Before the 1985 elections, the newspaper published a front-page photo of the then leader of the opposition Konstantinos Mitsotakis, falsely presenting him as a Nazi collaborator during the Occupation, which caused tension in the political scene. In that month (May 1985), Avriani reached the peak of its circulation, selling on average 243,534 sheets every day (116,653 in Athens-Piraeus and 126,881 in the rest of Greece), one of the highest numbers in the history of the Athenian press.

In the following years, it was not limited to attacks on political figures, but also on people from the artistic world, such as Lakis Lazopoulos, Alexander Iolas, Loukianos Kilaidonis et al., while launching a scathing attack against Manos Hatzidakis. It even asked her readers to provide the newspaper with evidence "about the composer's qualities" (i.e. pertaining to his alleged homosexuality). In the case of Lazopoulos, the revelations of Avriani about a false psych conscription discharge, forced the artist to undergo his military service. Lazopoulos served a reduced 6-month service in 1987–88.

In late 1994, the newspaper's publisher tried to obtain a substantial loan from the National Bank of Greece, but his request was denied. In the autumn of 1995 it published on its front page nude photographs of Dimitra Liani-Papandreou in private moments, while from that period onwards the wider PASOK space began to distance itself from the newspaper.

== After 2000 ==
In the period after 2000, the newspaper appeared distanced from PASOK and its leadership, sometimes railing against the political system in general, while at other times supporting the government's choices and Kostas Karamanlis himself during his premiership. At times it seemed to provide support to emerging political groups, such as the then KEP of Dimitris Avramopoulos, while anti-Semitic headlines were not uncommon.

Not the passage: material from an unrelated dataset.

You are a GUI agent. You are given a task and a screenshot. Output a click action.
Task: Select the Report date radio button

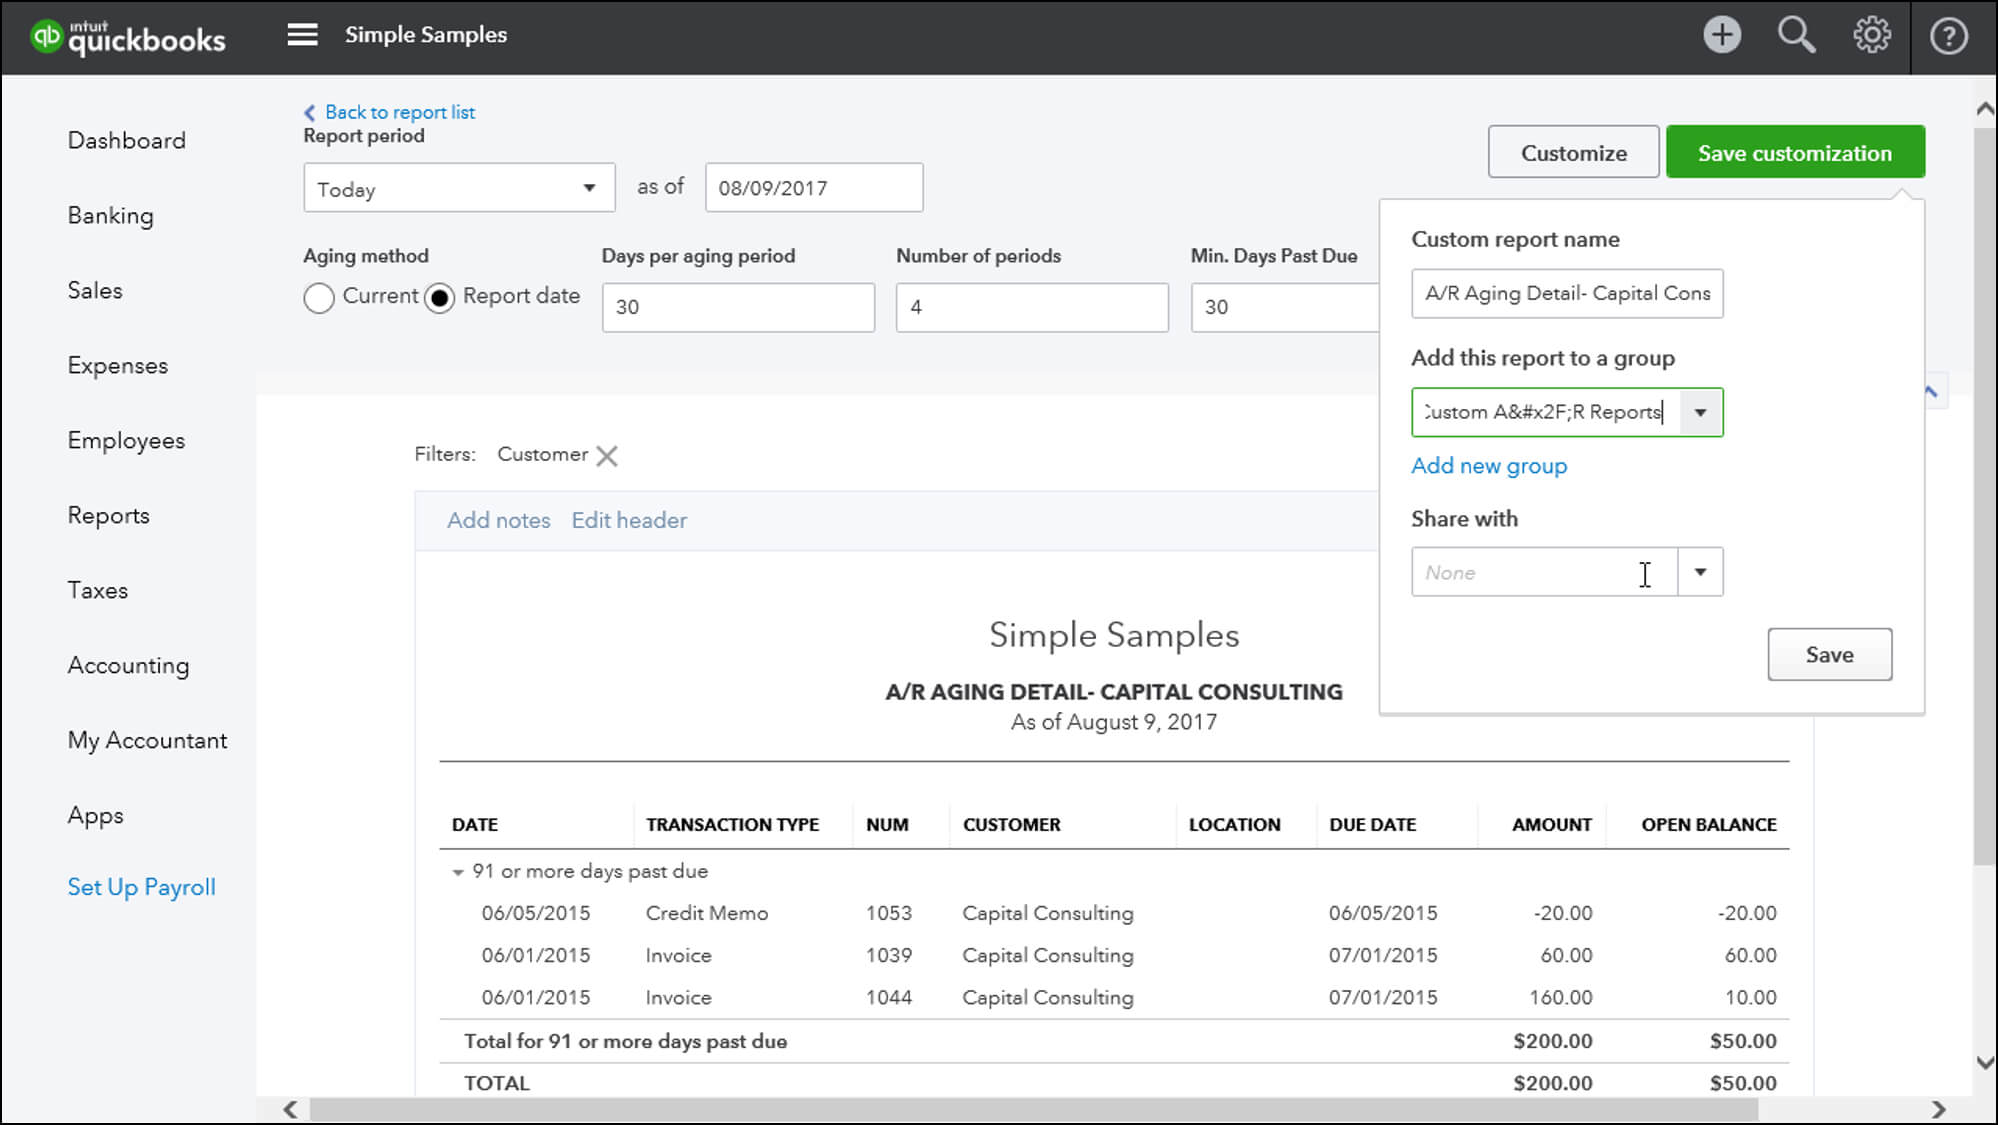439,296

Its circulation had decreased significantly, not exceeding, during the 2000s, on a daily basis and on a nationwide level, 5,000 sheets. Its publisher promoted Greece's exit from the euro and return to the drachma. In the last weeks of 2011, the owner of Avriani George Kouris wrote controversial articles against the unpaid workers of Alter Channel. The article that angered the workers even more was the one of 28 December 2011, when the newspaper wrote in its front page that the Alter workers "pocketed" 82 billion drachmas.

The newspaper's employees, following the example of their colleagues at the Alter Channel television station, went on a work stoppage. The reason was the same as that of their colleagues at Alter, to get their accrued wages. The strike continued after October 2012, when George Kouris declared bankruptcy and closed the newspaper. However, a year later, in November 2013, Kouris launched Kontra News in place of Avriani.